Od śmierci Kory minęło już 8 miesięcy, jednak pamięć o wokalistce wciąż jest żywa. Na jej grobie na warszawskich Powązkach pojawił się karmnik dla wiewiórek oraz skrzynka na listy. Artystkę uczczono także, instalując obok domu w którym, mieszkała na warszawskich Bielanach, różowy neon z z fragmentem piosenki "Anioł". Portal Jastrząbpost.pl poinformował, że wokalistka zostawiła po sobie piosenkę dedykowaną wnukowi. Utwór "Ping Pong" został wydany w 2011 roku, czyli wtedy, kiedy na świat przyszedł Leon Jazon (8 l.). Korę łączyła z chłopcem szczególna więź. Niedługo przed śmiercią wyznała nawet, że jeśli kiedykolwiek zagra jeszcze koncert, zrobi to właśnie dla wnuka.

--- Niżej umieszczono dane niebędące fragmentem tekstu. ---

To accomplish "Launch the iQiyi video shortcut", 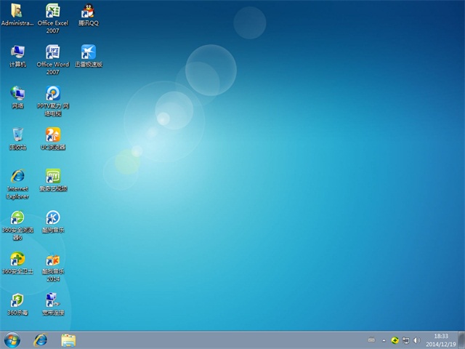I will (x=52, y=177).
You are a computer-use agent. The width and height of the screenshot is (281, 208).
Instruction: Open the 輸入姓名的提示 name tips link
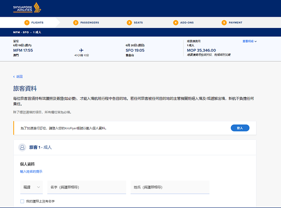pyautogui.click(x=31, y=171)
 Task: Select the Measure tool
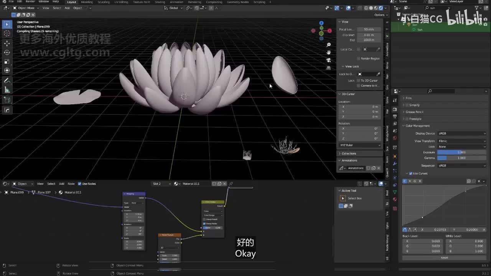[7, 90]

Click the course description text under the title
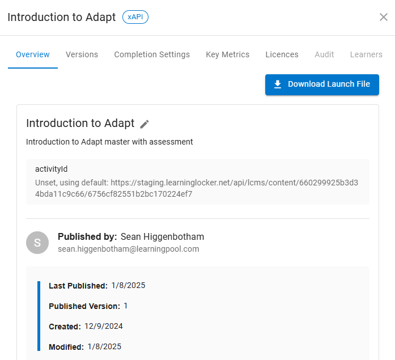109,142
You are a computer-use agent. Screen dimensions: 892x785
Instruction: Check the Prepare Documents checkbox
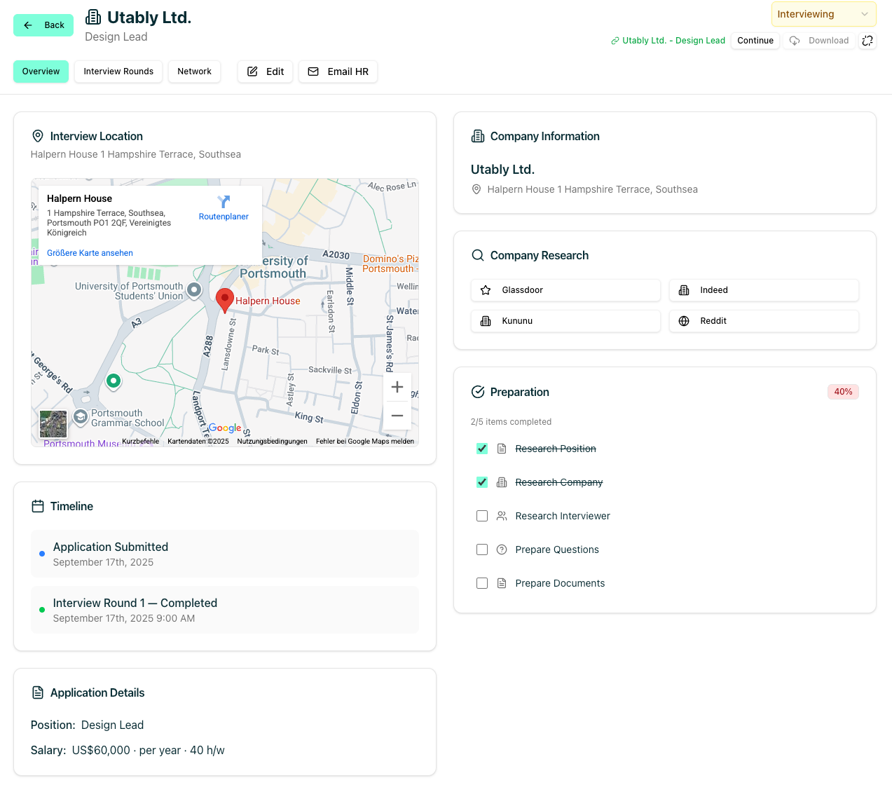482,583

Czytając fragment piosenki "Ping Pong", nie sposób się nie wzruszyć.
Śpię jest noc a jakieś dziecko
Czarną piłką we mnie rzuca
Czarna piłka ping pong
Skąd to dziecko nie wiem skąd (…)
Kora nie chciała być typową "babcią", a Leo zwracał się po imieniu. - Nie chcę, żeby Leo nazywał mnie babcią. Nie w dzisiejszych czasach! (...) Babcia to brzydkie słowo - mówiła Olga Sipowicz.
Posłuchajcie utworu "Ping Pong"!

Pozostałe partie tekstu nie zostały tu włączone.